→ **Stated task**: Write out the listing below as a JSON list of strings, one per line, starting at the beginning of the listing and ending at the line that contains "Action: coord(656,638)". Skip blank lines and leave out the pictures.

→ **Record list**:
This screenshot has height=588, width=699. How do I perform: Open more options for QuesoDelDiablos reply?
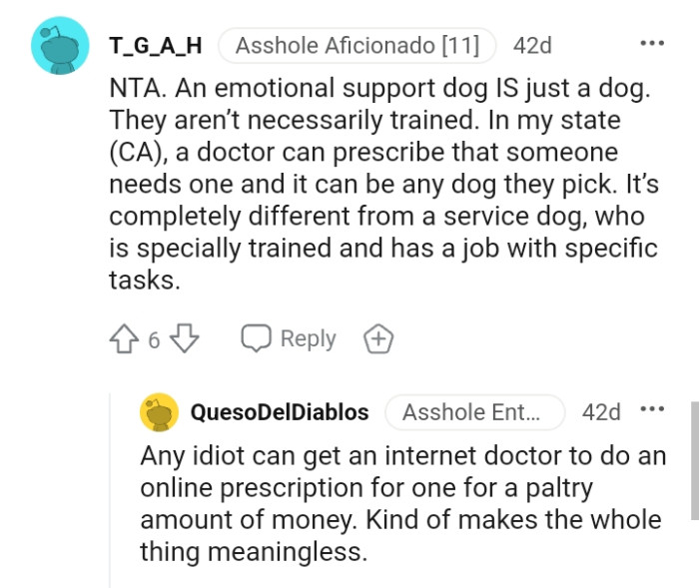(x=651, y=411)
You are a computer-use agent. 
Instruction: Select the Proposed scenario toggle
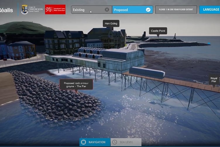tap(129, 10)
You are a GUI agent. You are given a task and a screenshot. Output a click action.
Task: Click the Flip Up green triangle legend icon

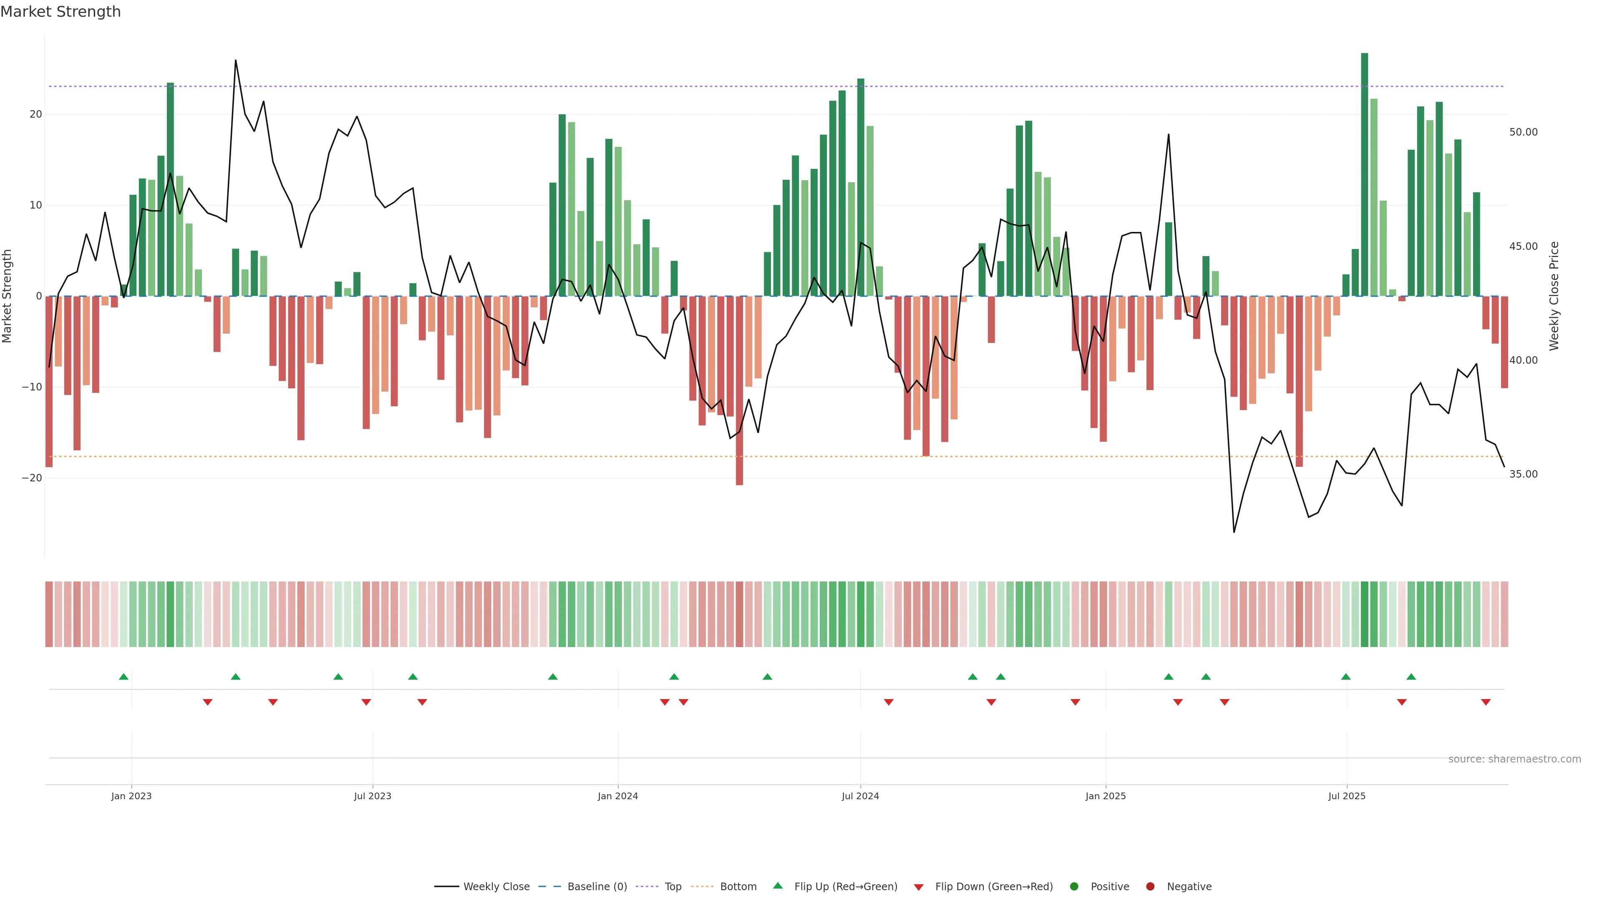[777, 886]
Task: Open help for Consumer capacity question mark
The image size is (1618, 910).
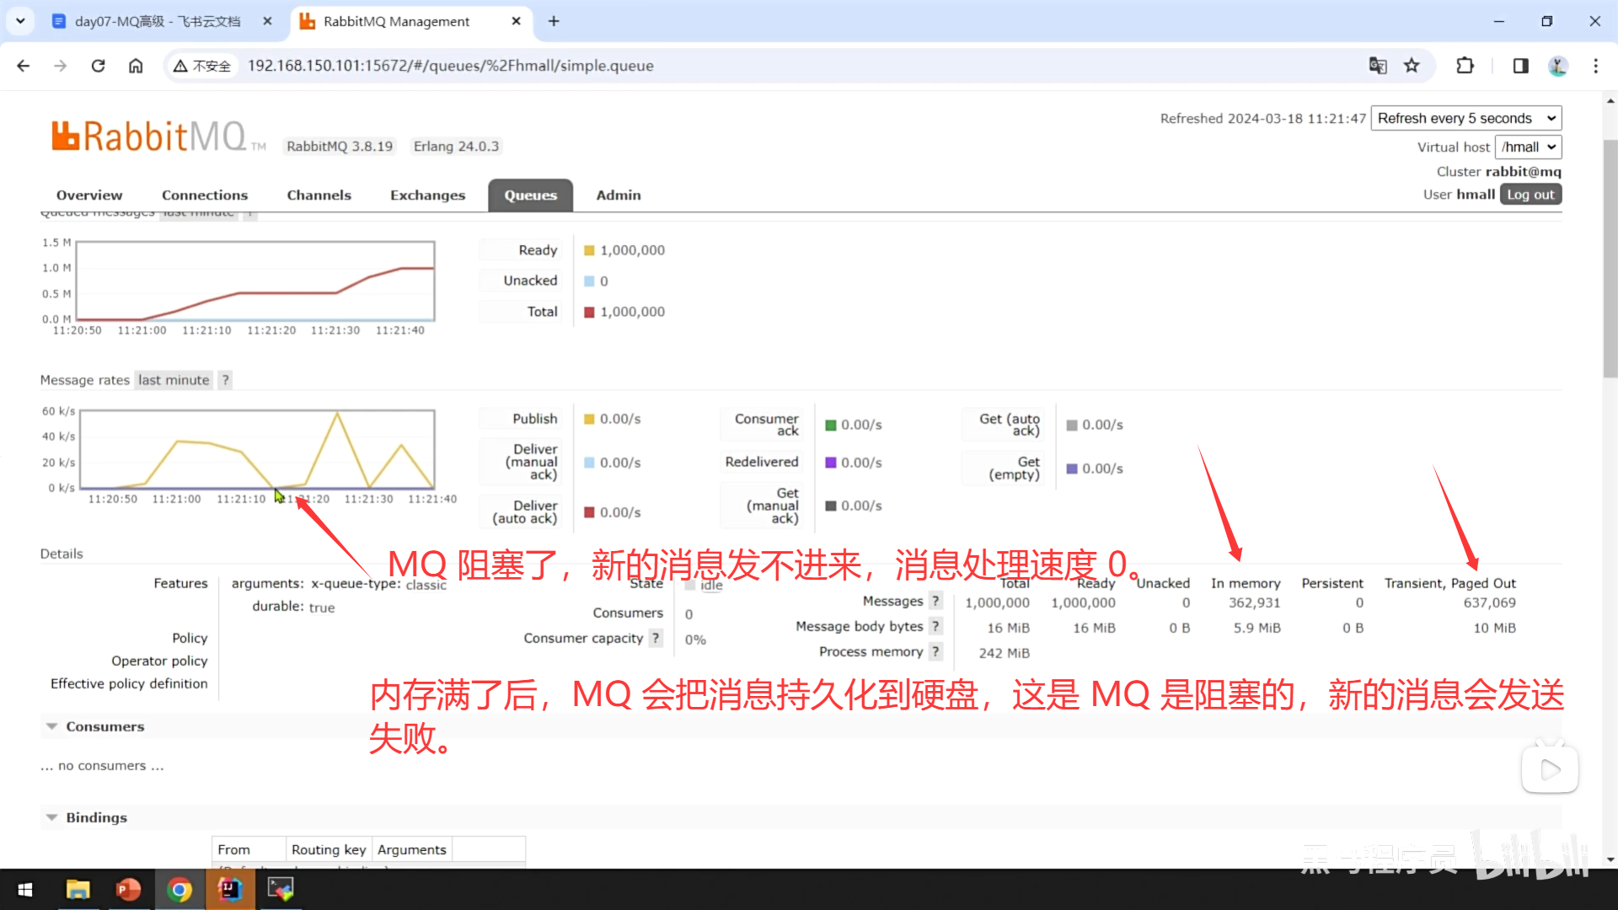Action: coord(656,638)
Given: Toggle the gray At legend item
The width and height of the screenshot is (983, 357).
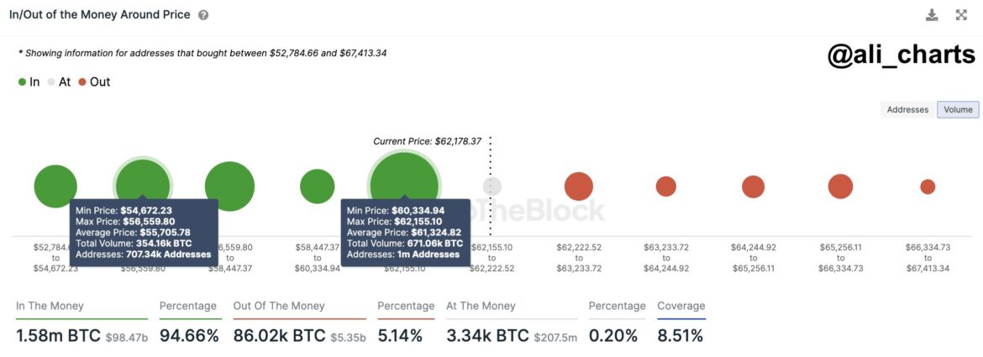Looking at the screenshot, I should pyautogui.click(x=59, y=81).
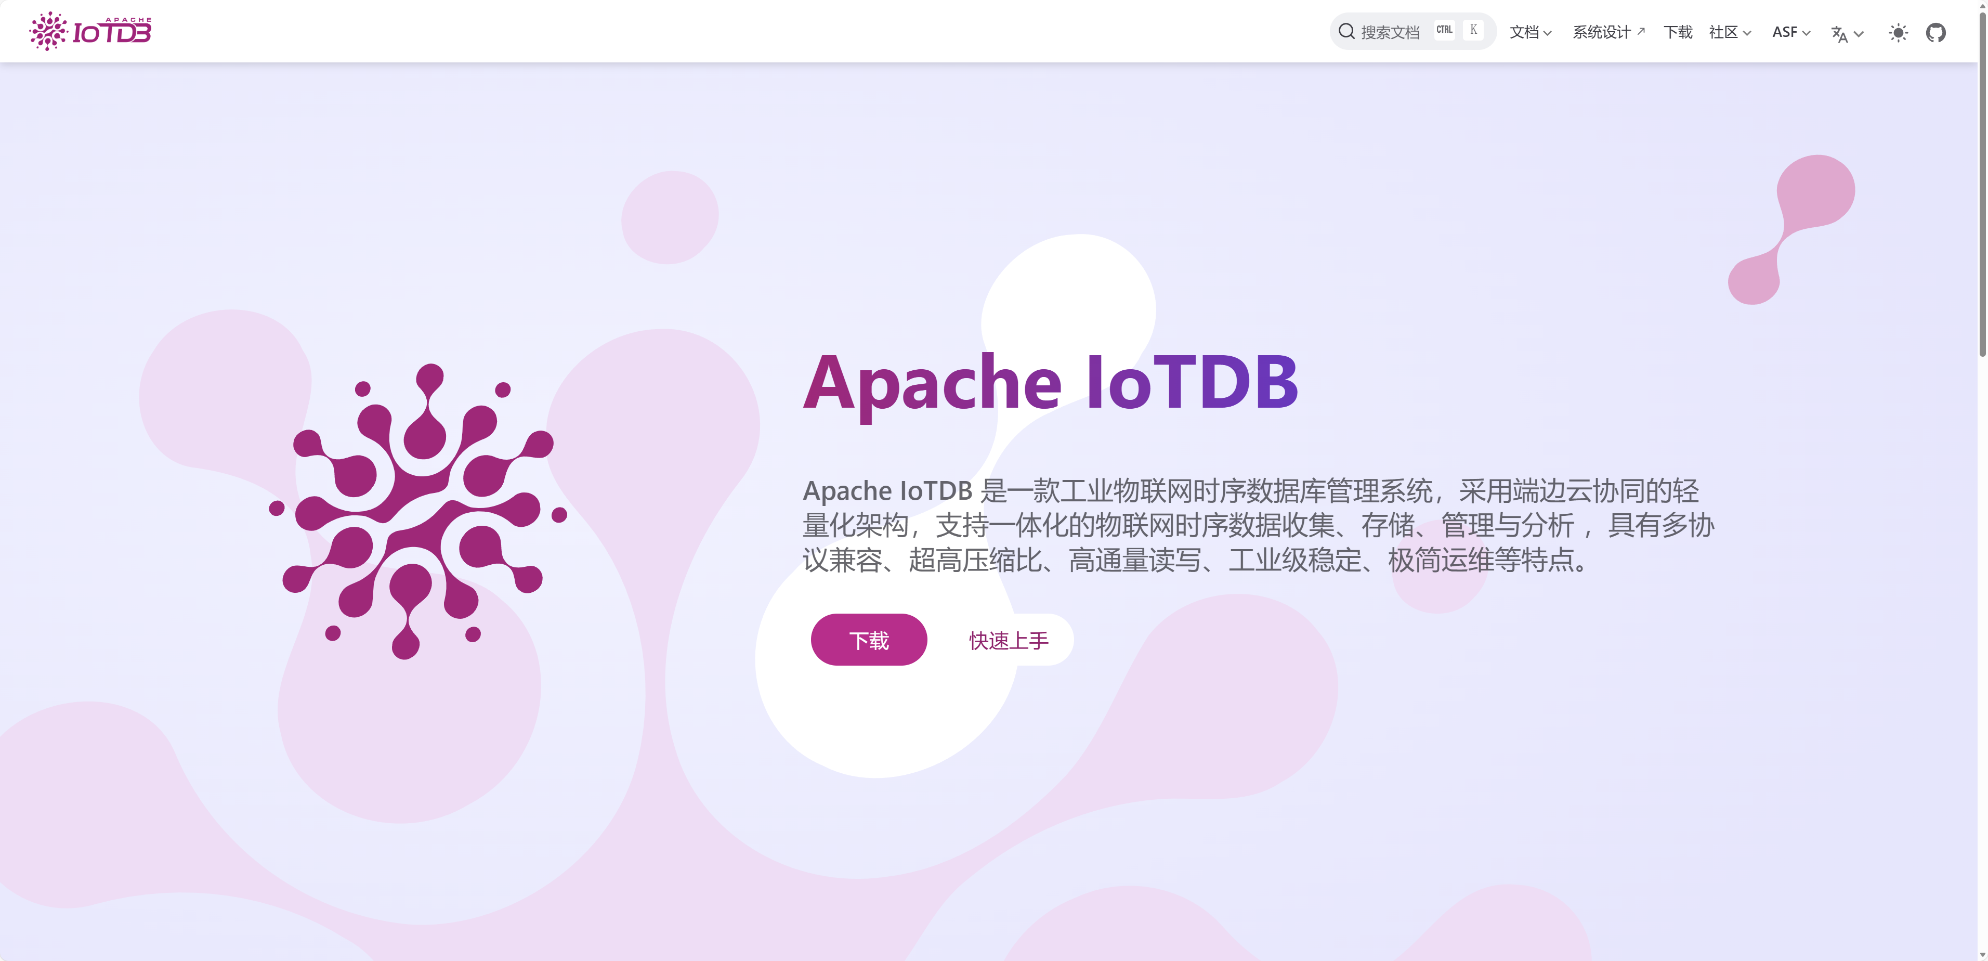Image resolution: width=1988 pixels, height=961 pixels.
Task: Click the large IoTDB emblem in hero
Action: (x=418, y=511)
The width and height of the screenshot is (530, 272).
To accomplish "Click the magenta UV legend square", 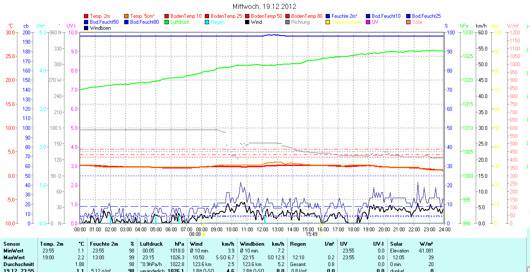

→ **Reply to the exercise**:
[
  "This screenshot has height=588, width=699. How do I perform: Open more options for QuesoDelDiablos reply?",
  "(x=651, y=411)",
  "You are a computer-use agent. ",
  "Instruction: Select the Proposed scenario toggle",
  "tap(129, 10)",
  "You are a GUI agent. You are given a task and a screenshot. Output a click action.",
  "Task: Click the Flip Up green triangle legend icon",
  "[777, 886]",
  "Task: Open help for Consumer capacity question mark",
  "The image size is (1618, 910).",
  "Action: coord(656,638)"
]